Costretto alle dimissioni da presidente di Impregilo, oggi Ponzellini se la deve vedere con i suoi processi, e quindi il legame indiretto tra Lega e Impregilo si è interrotto, ma certo non per volontà della Lega, e tantomeno di Salvini. Bisogna comunque ringraziare Matteo Salvini, poiché il suo ritorno agli slogan dell'antimeridionalismo ha contribuito ancora una volta a chiarire come lo stesso antimeridionalismo costituisca uno dei fondamenti ideologici della sottomissione dell'Italia all'imperialismo. Dalla finta indipendenza nazionale del 1861 ad oggi, il razzismo antimeridionale è stato il veicolo per un autorazzismo italiano tout-court.
Il quotidiano "Il Foglio" è uno di quei giornali che non legge nessuno, ma che hanno il compito di elaborare materiali e slogan ad uso dei talk-show. Uno di questi temi mediatici, è stata la campagna per portare la Merkel, Schauble e la Troika dalle parti di Pompei. Si tratta della solita
invocazione dei castigamatti stranieri che impongano l'ordine e la disciplina ai neghittosi Meridionali.
Peccato che il giornalista de "Il Foglio" sia stato preceduto nientemeno che da "La Repubblica" e dai famosi editoriali di Eugenio Scalfari che auspicavano un commissariamento dell'Italia intera da parte della stessa Troika.

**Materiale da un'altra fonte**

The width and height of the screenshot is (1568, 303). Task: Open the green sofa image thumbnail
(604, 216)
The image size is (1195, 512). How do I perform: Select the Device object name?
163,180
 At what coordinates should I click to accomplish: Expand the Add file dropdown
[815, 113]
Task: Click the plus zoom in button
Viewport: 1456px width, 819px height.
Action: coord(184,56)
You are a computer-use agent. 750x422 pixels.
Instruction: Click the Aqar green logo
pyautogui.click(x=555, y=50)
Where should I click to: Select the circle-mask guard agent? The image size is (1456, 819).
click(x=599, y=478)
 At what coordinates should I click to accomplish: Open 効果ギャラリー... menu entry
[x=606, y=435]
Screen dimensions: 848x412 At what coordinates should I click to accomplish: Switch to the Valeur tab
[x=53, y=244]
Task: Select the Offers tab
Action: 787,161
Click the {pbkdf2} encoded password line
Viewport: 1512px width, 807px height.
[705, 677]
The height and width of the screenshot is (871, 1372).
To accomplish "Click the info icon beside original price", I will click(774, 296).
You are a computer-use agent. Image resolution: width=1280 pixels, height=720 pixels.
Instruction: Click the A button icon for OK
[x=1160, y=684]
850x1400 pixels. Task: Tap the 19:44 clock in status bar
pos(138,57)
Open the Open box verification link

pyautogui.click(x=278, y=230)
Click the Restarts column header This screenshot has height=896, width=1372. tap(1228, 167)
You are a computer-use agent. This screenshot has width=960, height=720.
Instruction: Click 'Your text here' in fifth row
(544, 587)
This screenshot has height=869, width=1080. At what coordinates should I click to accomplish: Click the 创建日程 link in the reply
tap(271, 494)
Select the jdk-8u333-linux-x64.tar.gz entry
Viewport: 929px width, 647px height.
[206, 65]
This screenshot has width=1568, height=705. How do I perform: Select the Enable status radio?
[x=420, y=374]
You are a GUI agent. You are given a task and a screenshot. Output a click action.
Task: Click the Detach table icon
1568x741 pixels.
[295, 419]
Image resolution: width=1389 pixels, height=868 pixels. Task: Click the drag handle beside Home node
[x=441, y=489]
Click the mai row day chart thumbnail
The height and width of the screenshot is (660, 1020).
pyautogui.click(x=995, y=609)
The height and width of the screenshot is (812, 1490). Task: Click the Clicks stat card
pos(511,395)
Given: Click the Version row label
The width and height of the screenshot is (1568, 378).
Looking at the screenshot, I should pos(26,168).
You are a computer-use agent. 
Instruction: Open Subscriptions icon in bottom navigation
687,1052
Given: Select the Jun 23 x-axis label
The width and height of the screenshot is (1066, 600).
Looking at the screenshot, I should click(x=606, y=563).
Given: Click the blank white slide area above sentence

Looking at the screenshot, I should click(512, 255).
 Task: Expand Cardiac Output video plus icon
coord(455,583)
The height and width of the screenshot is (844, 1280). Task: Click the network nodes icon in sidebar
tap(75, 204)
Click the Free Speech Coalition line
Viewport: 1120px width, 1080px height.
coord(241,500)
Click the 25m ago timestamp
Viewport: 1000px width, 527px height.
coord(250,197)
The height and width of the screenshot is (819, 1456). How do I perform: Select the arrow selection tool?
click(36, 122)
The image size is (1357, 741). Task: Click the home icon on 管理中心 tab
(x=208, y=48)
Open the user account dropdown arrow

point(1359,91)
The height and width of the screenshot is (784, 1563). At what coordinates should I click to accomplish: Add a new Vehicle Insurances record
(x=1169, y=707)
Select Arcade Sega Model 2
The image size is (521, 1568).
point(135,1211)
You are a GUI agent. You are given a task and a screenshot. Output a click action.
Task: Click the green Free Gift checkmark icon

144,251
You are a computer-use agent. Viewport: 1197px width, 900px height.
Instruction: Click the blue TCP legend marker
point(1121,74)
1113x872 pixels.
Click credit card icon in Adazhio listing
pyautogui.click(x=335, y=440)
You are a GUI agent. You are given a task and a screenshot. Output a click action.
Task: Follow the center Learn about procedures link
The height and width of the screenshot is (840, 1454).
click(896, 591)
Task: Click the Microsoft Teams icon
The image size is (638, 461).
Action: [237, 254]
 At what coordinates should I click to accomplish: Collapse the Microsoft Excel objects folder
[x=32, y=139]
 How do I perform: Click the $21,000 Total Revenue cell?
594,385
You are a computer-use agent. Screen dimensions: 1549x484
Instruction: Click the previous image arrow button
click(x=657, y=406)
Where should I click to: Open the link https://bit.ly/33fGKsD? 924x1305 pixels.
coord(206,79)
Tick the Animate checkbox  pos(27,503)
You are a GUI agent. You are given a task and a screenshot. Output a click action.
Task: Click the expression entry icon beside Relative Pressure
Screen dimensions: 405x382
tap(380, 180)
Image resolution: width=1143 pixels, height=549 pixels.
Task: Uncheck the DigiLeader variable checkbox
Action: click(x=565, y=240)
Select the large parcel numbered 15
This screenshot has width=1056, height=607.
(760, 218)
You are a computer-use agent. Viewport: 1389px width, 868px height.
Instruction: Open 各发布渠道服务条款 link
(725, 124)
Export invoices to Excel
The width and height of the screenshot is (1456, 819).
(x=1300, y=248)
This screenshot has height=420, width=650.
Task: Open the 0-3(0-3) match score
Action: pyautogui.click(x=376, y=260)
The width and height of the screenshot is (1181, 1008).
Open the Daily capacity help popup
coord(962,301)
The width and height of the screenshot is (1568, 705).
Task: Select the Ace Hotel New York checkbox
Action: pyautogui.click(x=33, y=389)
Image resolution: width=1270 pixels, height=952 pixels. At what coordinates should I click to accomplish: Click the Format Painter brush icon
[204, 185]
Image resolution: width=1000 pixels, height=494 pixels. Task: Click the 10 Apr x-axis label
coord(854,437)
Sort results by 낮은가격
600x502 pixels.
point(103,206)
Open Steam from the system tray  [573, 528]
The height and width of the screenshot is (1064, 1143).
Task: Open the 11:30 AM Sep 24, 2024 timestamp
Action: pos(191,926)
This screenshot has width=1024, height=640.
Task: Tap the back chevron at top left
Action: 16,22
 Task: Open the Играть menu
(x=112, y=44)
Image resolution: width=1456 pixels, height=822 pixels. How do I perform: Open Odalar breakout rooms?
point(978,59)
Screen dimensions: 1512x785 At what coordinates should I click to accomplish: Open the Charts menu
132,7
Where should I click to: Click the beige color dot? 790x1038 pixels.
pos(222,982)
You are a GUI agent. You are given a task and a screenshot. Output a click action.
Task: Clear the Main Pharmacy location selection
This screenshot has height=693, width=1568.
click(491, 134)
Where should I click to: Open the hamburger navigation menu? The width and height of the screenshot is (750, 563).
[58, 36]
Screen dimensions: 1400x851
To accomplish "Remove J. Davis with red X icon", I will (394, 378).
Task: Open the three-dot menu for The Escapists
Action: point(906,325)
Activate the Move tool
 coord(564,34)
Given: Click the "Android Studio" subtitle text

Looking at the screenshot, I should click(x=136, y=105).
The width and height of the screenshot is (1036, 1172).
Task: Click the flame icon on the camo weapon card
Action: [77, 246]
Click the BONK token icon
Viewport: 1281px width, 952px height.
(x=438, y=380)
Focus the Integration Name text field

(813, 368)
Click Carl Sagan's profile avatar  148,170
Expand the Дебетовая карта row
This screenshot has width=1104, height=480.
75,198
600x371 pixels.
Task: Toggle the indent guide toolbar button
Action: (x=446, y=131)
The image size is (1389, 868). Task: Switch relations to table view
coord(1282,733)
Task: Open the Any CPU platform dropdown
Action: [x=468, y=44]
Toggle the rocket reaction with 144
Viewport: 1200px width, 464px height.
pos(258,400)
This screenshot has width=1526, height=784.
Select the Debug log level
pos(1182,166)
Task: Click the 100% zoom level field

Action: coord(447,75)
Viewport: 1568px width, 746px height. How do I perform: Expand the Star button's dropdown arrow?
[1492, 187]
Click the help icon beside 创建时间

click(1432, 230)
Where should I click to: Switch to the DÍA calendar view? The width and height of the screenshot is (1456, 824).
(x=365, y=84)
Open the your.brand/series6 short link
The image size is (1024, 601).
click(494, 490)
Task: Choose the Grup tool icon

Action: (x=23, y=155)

Scalfari si è però esposto un po' troppo platealmente, ed ecco che i più dimessi giornalisti (non c'è bisogno di chiamarli pennivendoli: "giornalista" è già un insulto) di quotidiani di seconda fila, tornano a lavorare l'opinione pubblica ai fianchi, veicolando per i talk-show l'autorazzismo italiano attraverso il razzismo antimeridionale.